My feed
Premium

Please
or
to access all these features

Mumsnet has not checked the qualifications of anyone posting here. If you need help urgently or expert advice, please see our domestic violence webguide and/or relationships webguide. Many Mumsnetters experiencing domestic abuse have found this thread helpful: Listen up, everybody

Relationships

Moral dilemma - do I go to a concert with my ex from years ago or not?

166 replies

SirChenjin · 28/07/2015 14:12

Need the advice of you wise MNetters (well, MNetters Grin) as DH and I are going round in circles with this one.

Backstory - ex and I went out for about a year and a half, 25 years ago. He dumped me, but I was going out with someone else within a month so hardly heartbroken! We're in the same field, bump into each other occasionally at work things, met up once for coffee (he bought along the family holiday photos to show me) and as a result are now friends on FB. We PM each other, very boring stuff - work, family, kids, stories about people on our course etc. We both like a particular singer/songwriter who is now touring for the first time in ages, and who is, according to DH "dirgy".

- _TO DO_:
a) Summarize the Mumsnet thread above in two sentences.
b) Reproduce the part of the Mumsnet thread starting at "Mumsnet has not" and ending at "ago or not?".

- _DATASET EXCERPT_:
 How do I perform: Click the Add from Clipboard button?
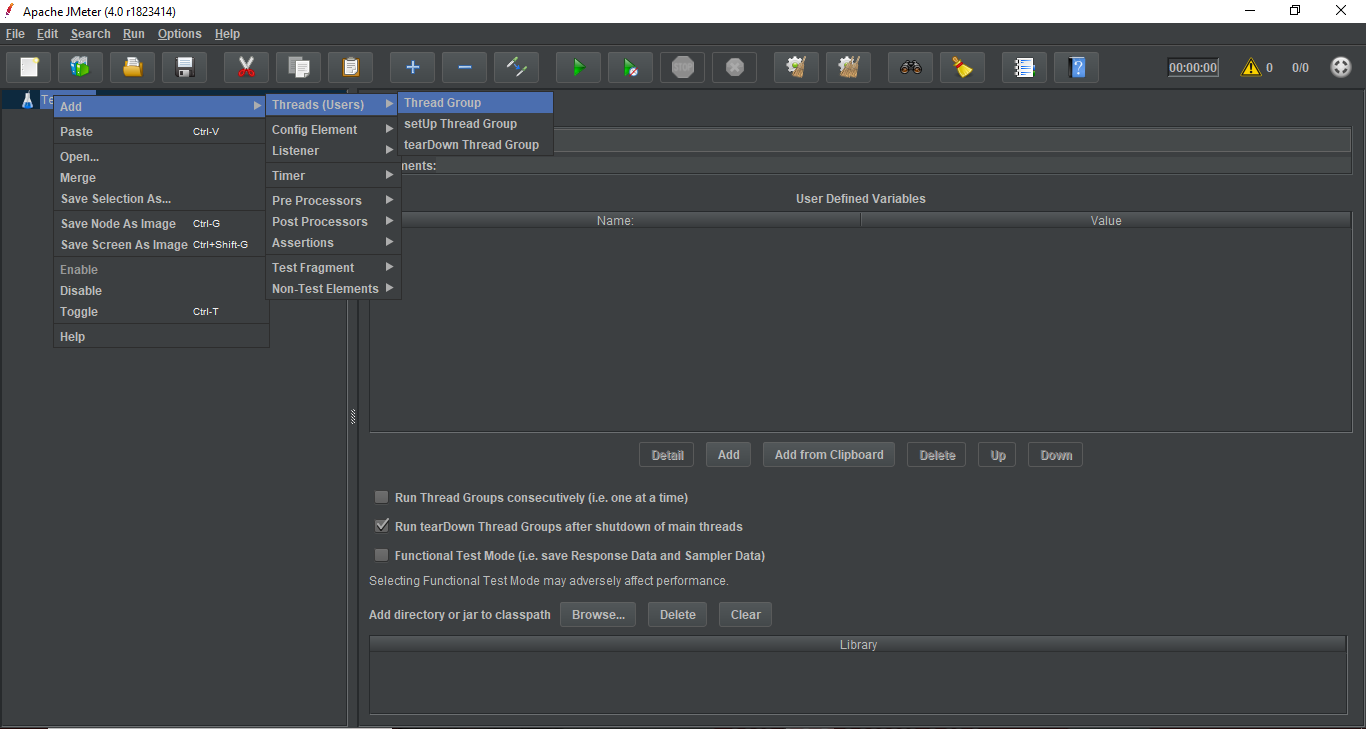click(x=828, y=455)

- _RESPONSES PER TASK_:
a) The poster asks Mumsnet users whether to go to a concert with an ex from years ago, a question the poster and DH keep going round in circles on. The poster and the ex dated for about a year and a half 25 years ago, work in the same field, and are now Facebook friends who exchange dull private messages, and both like a singer/songwriter who is touring for the first time in ages and whom DH calls "dirgy."

b)
Mumsnet has not checked the qualifications of anyone posting here. If you need help urgently or expert advice, please see our domestic violence webguide and/or relationships webguide. Many Mumsnetters experiencing domestic abuse have found this thread helpful: Listen up, everybody

Relationships

Moral dilemma - do I go to a concert with my ex from years ago or not?